I’ve the Leaving Cert grades by subject and CAO Points datasets in a Database (Oracle). This allows me to easily analyse the data annually and to compare them to previous years, using a variety of tools.
Machine Learning App Migration to Oracle Cloud VM
Over the past few years, I’ve been developing a Stock Market prediction algorithm and made some critical refinements to it earlier this year. As with all analytics, data science, machine learning and AI projects, testing is vital to ensure its performance, accuracy and sustainability. Taking such a project out of a lab environment and putting it into a production setting introduces all sorts of different challenges. Some of these challenges include being able to self-manage its own process, logging, traceability, error and event management, etc. Automation is key and implementing all of these extra requirements tasks way more code and time than developing the actual algorithm. Typically, the machine learning and algorithms code only accounts for less than five percent of the actual code, and in some cases, it can be less than one percent!

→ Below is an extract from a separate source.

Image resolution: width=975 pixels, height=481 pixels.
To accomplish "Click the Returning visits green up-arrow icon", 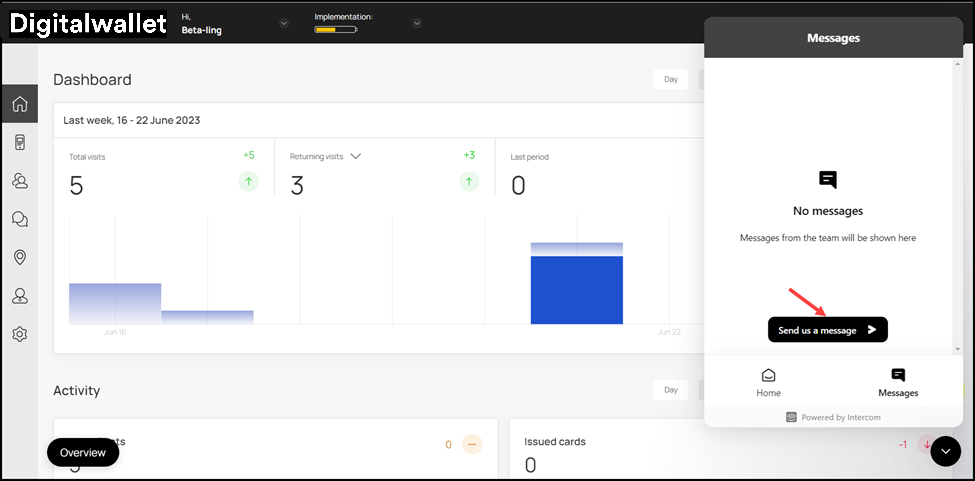I will pyautogui.click(x=469, y=182).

I’ve come to the stage of deploying my App to a production-type environment, as I’ve been running it from my laptop and then a desktop for over a year now. It’s now 100% self-managing so it’s time to deploy. The environment I’ve chosen is using one of the Virtual Machines (VM) available on the Oracle Free Tier. This means it won’t cost me a cent (dollar or more) to run my App 24×7.
My App has three different components which use a core underlying machine learning predictions engine. Each is focused on a different set of stock markets. These marks operate in the different timezone of US markets, European Markets and Asian Markets. Each will run on a slightly different schedule than the rest.

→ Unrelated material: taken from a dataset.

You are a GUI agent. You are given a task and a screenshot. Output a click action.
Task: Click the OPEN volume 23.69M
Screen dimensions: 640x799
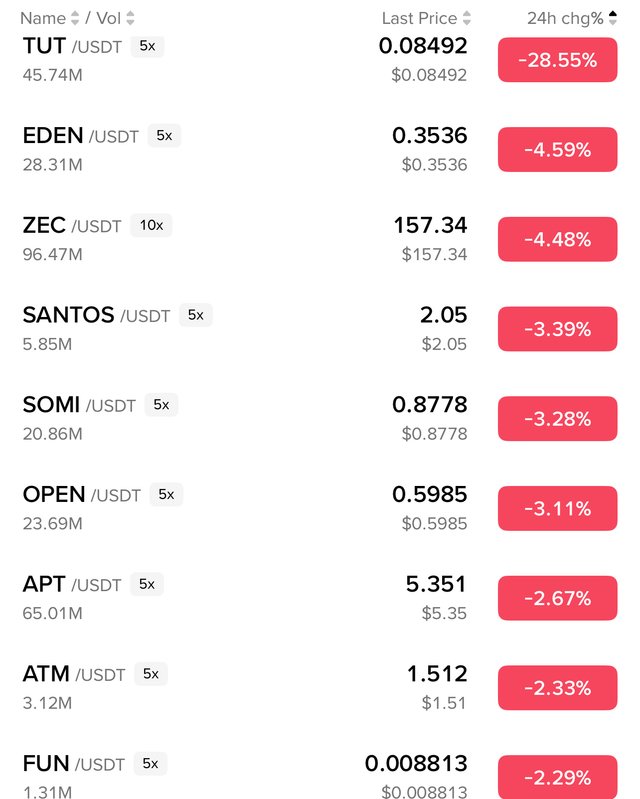point(52,523)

The steps outlined below take you through what I had to do to get my App up and running the VM (Oracle Free Tier). It took about 20 minutes to complete everything
The first thing you need to do is create a ssh key file. There are a number of ways of doing this and the following is an example.

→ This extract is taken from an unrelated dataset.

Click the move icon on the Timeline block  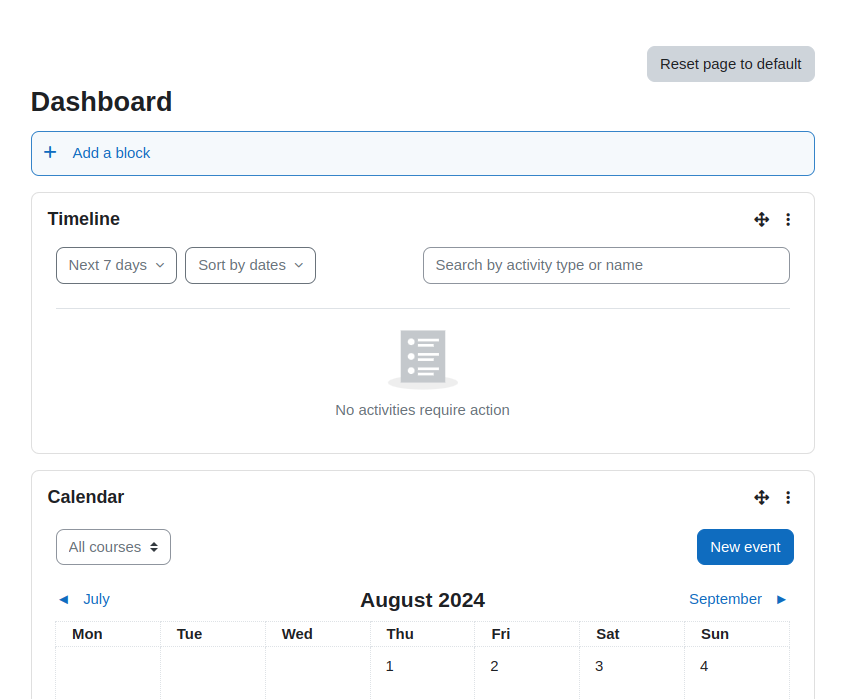pos(761,219)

ssh-keygen -t rsa -N "" -b 2048 -C "myOracleCloudkey" -f myOracleCloudkey
This key file will be used during the creation of the VM and for logging into the VM.
Log into your Oracle Cloud account and you’ll find the Create Instances Compute i.e. create a virtual machine/

Complete the Create Instance form and upload the ssh file you created earlier. Then click the Create button. This assumes you have networking already created.

It will take a minute or two for the VM to be created and you can monitor the progress.

After it has been created you need to click on the start button to start the VM.

After it has started you can now log into the VM from a terminal window, using the public IP address
ssh -i myOracleCloudKey opc@xxx.xxx.xxx.xxx
After you’ve logged into the VM it’s a good idea to run an update.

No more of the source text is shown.